鏡で正面を見たときはそれほど気にならないのに、横や後ろから見ると「腰回りが気になる」と感じることはありませんか。40代になると、お腹だけでなくヒップや腰回りのシルエットが服選びの悩みになることがあります。
特にパンツスタイルでは、ヒップラインがそのまま出ることに抵抗を感じ、つい長いトップスばかり選んでしまう人もいるでしょう。
もちろんロング丈で覆うのもひとつの方法ですが、大人の体型カバーでは「丈だけに頼らない」ことも大切です。
まず注目したいのがトップスの裾です。ヒップを完全に覆う長さのトップスは安心感がありますが、裾が横一直線になっていると、かえって腰回りの幅を強調する場合があります。前後差のある裾やサイドスリット、ラウンドした裾などを選ぶと、シルエットに動きが生まれ、腰回りを自然にぼかすことができます。
大きいサイズ専門店のチュニックも大人のぽっちゃり女性の強い味方です。ただし、全体が大きすぎるものより、肩や胸元は程よくすっきりしながら裾に向かって広がるデザインを選ぶと、メリハリのある着こなしになります。
ボトムス選びも重要です。ヒップを小さく見せたいからと細身のパンツを選ぶと、ラインがはっきり出てしまうことがあります。腰回りに程よくゆとりのあるテーパードパンツやストレートパンツなら、ヒップから脚までのラインを自然につなげて見せることができます。
スカートなら、腰回りにボリュームが集中しすぎないデザインを選ぶのがおすすめです。広がりすぎないAラインや落ち感のあるロングスカートなら、ヒップラインを拾いにくく、縦に流れるシルエットを作ることができます。
さらに後ろ姿を意識するなら、バックデザインにも目を向けてみましょう。背中にタックが入ったブラウスや、後ろ身頃に切り替えがあるトップスなど、デザインポイントがある服は視線を分散させながら立体感のあるシルエットを作ってくれます。
体型カバーというと正面から見た姿ばかり気にしてしまいますが、実際には横や後ろから見たときのバランスも大切です。だからこそ、単純に「隠れる丈」を探すのではなく、360度どこから見ても自然に見える服を選びたいものです。

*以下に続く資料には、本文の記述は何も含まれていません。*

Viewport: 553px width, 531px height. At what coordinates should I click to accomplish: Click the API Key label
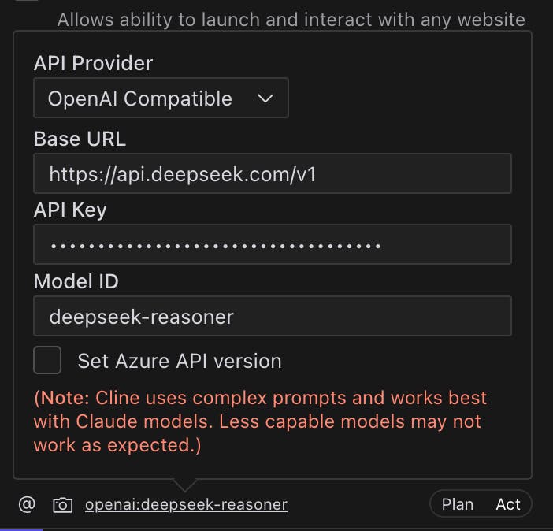click(70, 210)
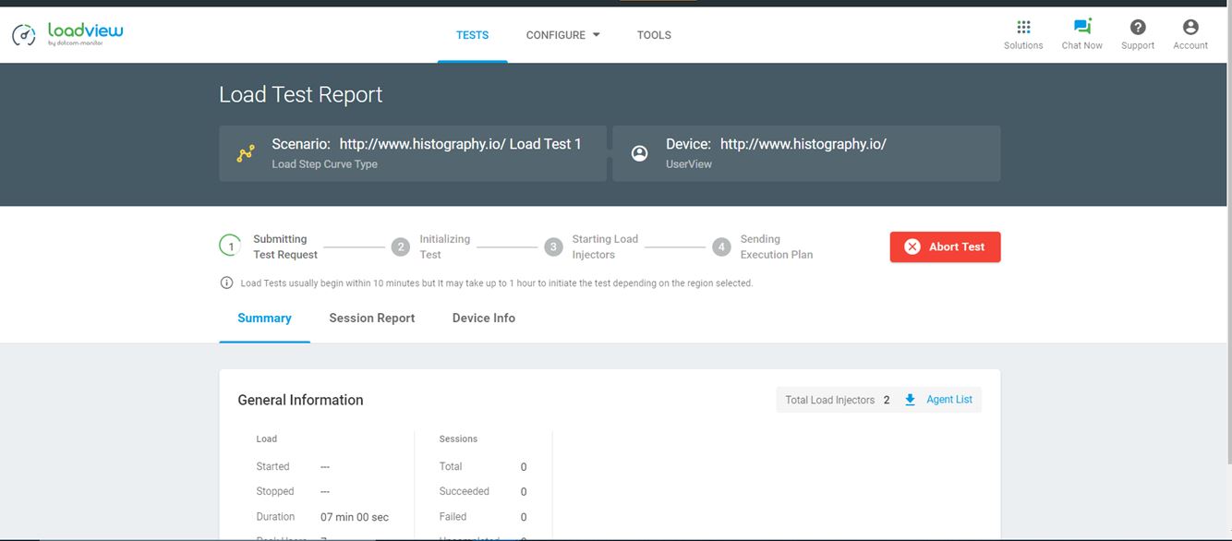
Task: Switch to the Device Info tab
Action: (x=483, y=319)
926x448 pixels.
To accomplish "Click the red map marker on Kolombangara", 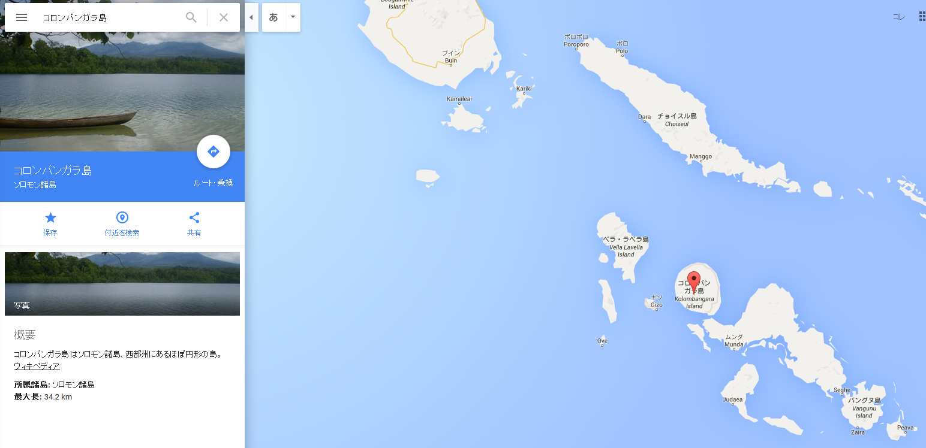I will click(x=694, y=281).
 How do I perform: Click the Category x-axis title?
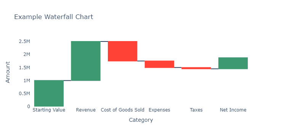coord(141,120)
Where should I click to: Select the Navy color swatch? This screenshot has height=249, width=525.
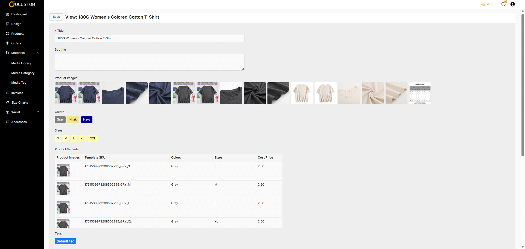point(87,120)
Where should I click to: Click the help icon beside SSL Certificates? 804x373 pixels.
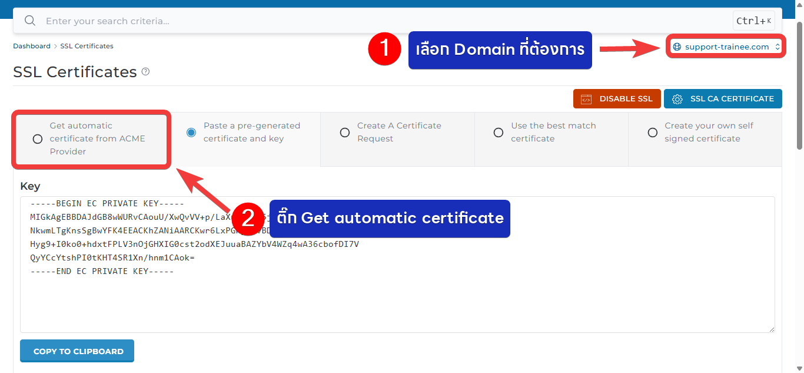click(146, 72)
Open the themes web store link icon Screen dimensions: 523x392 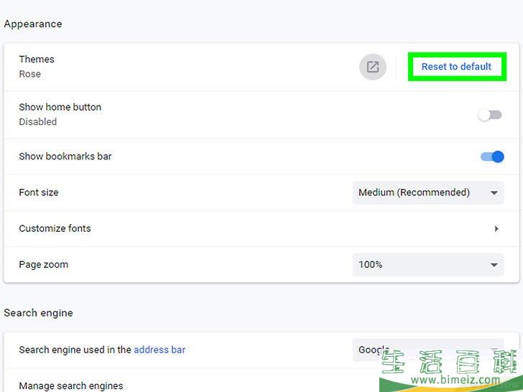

そして何より、ヒップや腰回りが気になるからとパンツやスカートのおしゃれを諦める必要はありません。トップスの丈や裾、ボトムスのシルエットを少し工夫するだけでも印象は変わります。
40代からは、後ろ姿まで自分らしく。体型を隠すためではなく、自信を持って出かけるための服を選んでみてはいかがでしょうか。